Hi, I don't know if this has been discussed already, or is considered in scope, but I was just thinking about whether you could have a way for a third party to publish "annotations" to glue schema objects. The specific thing I was considering was the EGEE "freedom of choice" tool, which currently edits the published data by removing AcessControlBaseRule attributes for CEs which are failing defined tests. That works, but it isn't entirely satisfactory in that it isn't transparent, you can't tell that the published data has been modified or who did it (or indeed why). On the face of it it would be better to do this kind of thing explicitly, so you could see where the modifications were coming from and choose whether to use them or not. Another thing that occurs to me on similar lines is the downtime information. I see that this is now embedded in the Endpoints, but for EGEE that wouldn't be usable because our downtime information is in a central database (GOC DB), so if we wanted to publish it it would again need to be done by modifying/annotating published information from a different place. This could maybe also feed into our CESEBind discussion, e.g. rather than the CE and SE publishing disconnected pieces of information the CE could in effect add/modify things published by the SE, i.e. we could separate the schema structure from the question of who publishes it. What do people think? Maybe it's too complicated to fit in at this stage, but it might be worth a bit of thought - at the abstract schema level it wouldn't necessarily mean huge changes. Just thinking about it quickly I suspect the problems would come at the implementation level, e.g. in LDAP the annotations would still be in a different part of the tree so it would take some extra effort in queries to find them. Stephen

Hi Stephen, I don't think "dCache" has a strong opinion on this. I'm not sure I do, either, but my initial thoughts are that annotations are not the right solution here as they don't fit in with how the rest of GLUE is structured. More comments interleaved below: On Monday 07 April 2008 14:32:20 Burke, S (Stephen) wrote: [...]
The specific thing I was considering was the EGEE "freedom of choice" tool, which currently edits the published data by removing AcessControlBaseRule attributes for CEs which are failing defined tests. [...]

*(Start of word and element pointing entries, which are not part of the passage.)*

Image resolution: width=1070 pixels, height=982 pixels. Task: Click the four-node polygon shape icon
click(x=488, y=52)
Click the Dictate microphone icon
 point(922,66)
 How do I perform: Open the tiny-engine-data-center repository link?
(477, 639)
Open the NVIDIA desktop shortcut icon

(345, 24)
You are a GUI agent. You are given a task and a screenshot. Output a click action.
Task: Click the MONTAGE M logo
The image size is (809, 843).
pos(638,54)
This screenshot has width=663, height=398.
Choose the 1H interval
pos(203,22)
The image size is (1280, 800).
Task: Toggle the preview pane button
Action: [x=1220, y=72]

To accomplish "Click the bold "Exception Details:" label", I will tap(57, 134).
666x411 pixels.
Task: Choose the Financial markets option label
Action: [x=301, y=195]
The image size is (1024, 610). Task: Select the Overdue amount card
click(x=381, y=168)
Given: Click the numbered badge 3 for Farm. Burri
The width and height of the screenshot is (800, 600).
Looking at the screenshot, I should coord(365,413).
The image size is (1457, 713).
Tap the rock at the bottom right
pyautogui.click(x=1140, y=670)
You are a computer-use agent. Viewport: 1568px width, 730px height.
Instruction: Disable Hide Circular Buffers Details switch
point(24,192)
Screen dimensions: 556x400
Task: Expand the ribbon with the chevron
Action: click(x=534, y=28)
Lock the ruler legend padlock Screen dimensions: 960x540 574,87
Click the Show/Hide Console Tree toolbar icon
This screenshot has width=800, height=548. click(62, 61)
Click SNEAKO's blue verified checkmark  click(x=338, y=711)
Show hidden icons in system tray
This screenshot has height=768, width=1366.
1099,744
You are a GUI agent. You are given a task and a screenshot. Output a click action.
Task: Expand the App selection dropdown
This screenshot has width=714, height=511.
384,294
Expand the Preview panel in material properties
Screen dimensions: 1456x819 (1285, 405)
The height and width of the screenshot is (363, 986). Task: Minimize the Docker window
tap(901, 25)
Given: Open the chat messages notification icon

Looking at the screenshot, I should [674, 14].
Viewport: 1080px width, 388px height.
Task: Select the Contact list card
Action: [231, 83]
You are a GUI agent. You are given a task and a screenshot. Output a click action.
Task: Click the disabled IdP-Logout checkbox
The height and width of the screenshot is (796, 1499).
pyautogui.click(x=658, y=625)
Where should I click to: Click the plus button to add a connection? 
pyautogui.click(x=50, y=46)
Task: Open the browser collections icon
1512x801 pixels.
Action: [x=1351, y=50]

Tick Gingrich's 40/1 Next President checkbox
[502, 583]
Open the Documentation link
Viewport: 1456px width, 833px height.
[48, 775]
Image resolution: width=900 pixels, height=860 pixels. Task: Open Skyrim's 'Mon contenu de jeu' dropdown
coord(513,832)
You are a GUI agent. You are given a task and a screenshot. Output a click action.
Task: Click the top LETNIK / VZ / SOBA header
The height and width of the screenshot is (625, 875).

Yes, removing information definitely sounds like a hack. Personally, I'd say the correct approach is that, should ATLAS wish to publish information (I didn't realise FoC was published into GLUE like this), it should do so as well-defined objects rather than as annotations to existing objects. The AccessControlBaseRule is set by a site, say that they believe that they support a UserDomain (ATLAS, for example). The site is authoritative in that statement, no-one should create or alter that information. If the UserDomain (e.g., ATLAS) wants to record that a service is broken for them, that should be recorded elsewhere---somewhere where the UserDomain is authoritative. Alternatively, the UserDomain could publish the services it has checked as working (e.g., within EGEE, via SAM). For example, there could be a ServiceBroken (or similarly named) object that records that some UserDomain (e.g. ATLAS) found the service unusable. Alternatively, the UserDomain could publish a CertifiedSane object that links a UserDomain (ATLAS, ops (for SAM tests), etc.) to a Service. In effect, publishing this object saying the service "works for me". CertifiedSane objects assumes a default-broken model (a service must prove itself) whereas a ServiceBroken object assumes a default-working model. One would hope that publishing ServiceBroken objects would take less storage. Clients can choose to ignore these ServiceBroken / CertifiedSane objects; e.g., the ATLAS testing framework could ignore it whilst normal ATLAS jobs look for it.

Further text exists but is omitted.